Frage an Sylvia Kotting-Uhl von Christian S. bezüglich Gesellschaftspolitik, soziale Gruppen
Sehr geehrte Frau Kotting-Uhl,
der 9. November darf sich im Jahre 2007 wieder einmal in die Reihe deutscher Unglücksdaten einreihen: Die Vorratsdatenspeicherung wurde mit den Stimmen der Großen Koalition verabschiedet. Die Protokollierung sämtlicher Telekommunikation ohne Verdacht stellt eine gravierende Abkehr von bisherigen Prinzipien dar, stellt die Bevölkerung unter Generalverdacht und bürdet den Aufwand für die Totalüberwachung den Kommunikationsanbietern auf. Da ich bisher davon ausgegangen war, dass die Position der Grünen in dieser Frage beinahe eindeutig ist, bin ich erstaunt für meinen eigenen Wahlkreis nur ein "nicht beteiligt" lesen zu können. Ich möchte meine Enttäuschung darüber nicht verbergen und fühle mich in dieser Frage politisch nicht repräsentiert. Ich glaube, dass es vielen ähnlich geht, die nicht bereit sind Privatsphäre gegen eine Illusion von Sicherheit einzutauschen. Darf ich fragen, ob Sie meine Einschätzung über die Wichtigkeit der Abstimmung nicht teilen, und was Sie davon abgehalten hat sich hier deutlicher zu positionieren?
Mit freundlichen Grüßen,
Christian Staudt
Sehr geehrter Herr Staudt,
kommt Ihnen gar nicht der Gedanke, dass Abgeordnete wie alle anderen Menschen auch mal krank werden können? Ich kann Ihnen versichern, dass mich kein anderer Grund von einer namentlichen Abstimmung (noch dazu einer von uns selbst beantragten!) abhalten könnte, schon gar nicht - was Sie ja für möglich halten - Desinteresse!

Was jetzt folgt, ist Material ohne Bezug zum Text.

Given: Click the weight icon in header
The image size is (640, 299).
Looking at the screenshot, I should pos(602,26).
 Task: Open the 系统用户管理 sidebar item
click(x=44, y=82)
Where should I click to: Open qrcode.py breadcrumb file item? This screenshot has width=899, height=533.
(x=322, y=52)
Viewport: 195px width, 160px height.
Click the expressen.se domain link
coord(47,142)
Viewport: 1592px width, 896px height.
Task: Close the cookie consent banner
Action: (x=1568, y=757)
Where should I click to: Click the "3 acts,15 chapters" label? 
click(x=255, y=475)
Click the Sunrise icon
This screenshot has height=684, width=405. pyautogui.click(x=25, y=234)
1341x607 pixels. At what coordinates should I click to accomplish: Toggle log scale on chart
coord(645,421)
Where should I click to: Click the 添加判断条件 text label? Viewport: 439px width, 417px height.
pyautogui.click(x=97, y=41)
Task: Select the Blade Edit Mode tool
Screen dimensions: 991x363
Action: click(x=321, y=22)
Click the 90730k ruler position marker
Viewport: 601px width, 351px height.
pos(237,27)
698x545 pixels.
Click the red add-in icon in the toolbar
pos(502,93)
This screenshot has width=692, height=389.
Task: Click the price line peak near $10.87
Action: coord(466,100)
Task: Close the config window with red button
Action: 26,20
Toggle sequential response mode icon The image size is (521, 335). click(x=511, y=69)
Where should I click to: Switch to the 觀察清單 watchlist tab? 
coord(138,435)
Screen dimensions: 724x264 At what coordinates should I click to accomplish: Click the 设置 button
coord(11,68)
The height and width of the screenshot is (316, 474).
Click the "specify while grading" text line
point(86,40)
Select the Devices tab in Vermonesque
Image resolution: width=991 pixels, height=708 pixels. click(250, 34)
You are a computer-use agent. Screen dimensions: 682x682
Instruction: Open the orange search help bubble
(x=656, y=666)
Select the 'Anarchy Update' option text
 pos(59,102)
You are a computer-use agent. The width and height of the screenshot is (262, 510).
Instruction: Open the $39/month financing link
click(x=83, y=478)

Die Position von uns Grünen in dieser Frage ist nicht nur, wie Sie schreiben, "beinahe eindeutig", sondern völlig eindeutig. Leider blieb die Koalition unbeirrbar und ignorant gegenüber dem hier angetasteten Grundrecht. Sie argumentiert mit der Verpflichtung zur Umsetzung der EU-Richtlinie, trotz der bereits anhängigen Nichtigkeitsklage beim Europäischen Gerichtshof und trotz der schon jetzt vorbereiteten Beschwerden vor unserem Bundesverfassungsgericht.
Wer telefoniert, eine SMS verschickt, E-Mails versendet oder einfach nur im Internet surft, hinterlässt Spuren. Diese werden künftig gespeichert. Für Ermittlungen in einem Strafverfahren sollen die Strafverfolgungsbehörden dann auf Daten von 80 Millionen Bürgerinnen und Bürgern zugreifen können. Unsinnige Kosten für unsinnige Zugriffsmöglichkeiten. Aus Bürgerrechts- und Grundrechtssicht ist das überhaupt nicht hinnehmbar. Jede obligatorische Vorratsdatenspeicherung und ihre spätere Auswertung durch Sicherheitsbehörden ist ein Eingriff in das Grundrecht auf vertrauliche Kommunikation. Die Anhäufung von Datenbergen ist keine angemessene Antwort eines Rechtsstaates auf welche reelle oder vermutete Bedrohungslage auch immer.
Die Eile mit der die Regierung die umstrittene Richtlinie jetzt umsetzt entspricht allerdings passgenau den unwürdigen Vorschlägen die in regelmäßigen Abständen aus dem Hause Schäuble zur Terrorismusbekämpfung auf den Tisch kommen. Lieber den Bürger der Totalüberwachung aussetzen als besonders gefährdete potentielle Terror-Ziele auszuschalten - wie z.B. die alten AKW die nicht gegen Flugzeugabsturz ausgelegt sind.
Glauben Sie mir, Herr Staudt, ich hätte liebend gerne mit meinem Namen zu diesem Unsinn und Angriff auf unsere freiheitliche Grundordnung Nein gesagt - genauso wie zu dem Virus der mich hartnäckig lahmgelegt hat.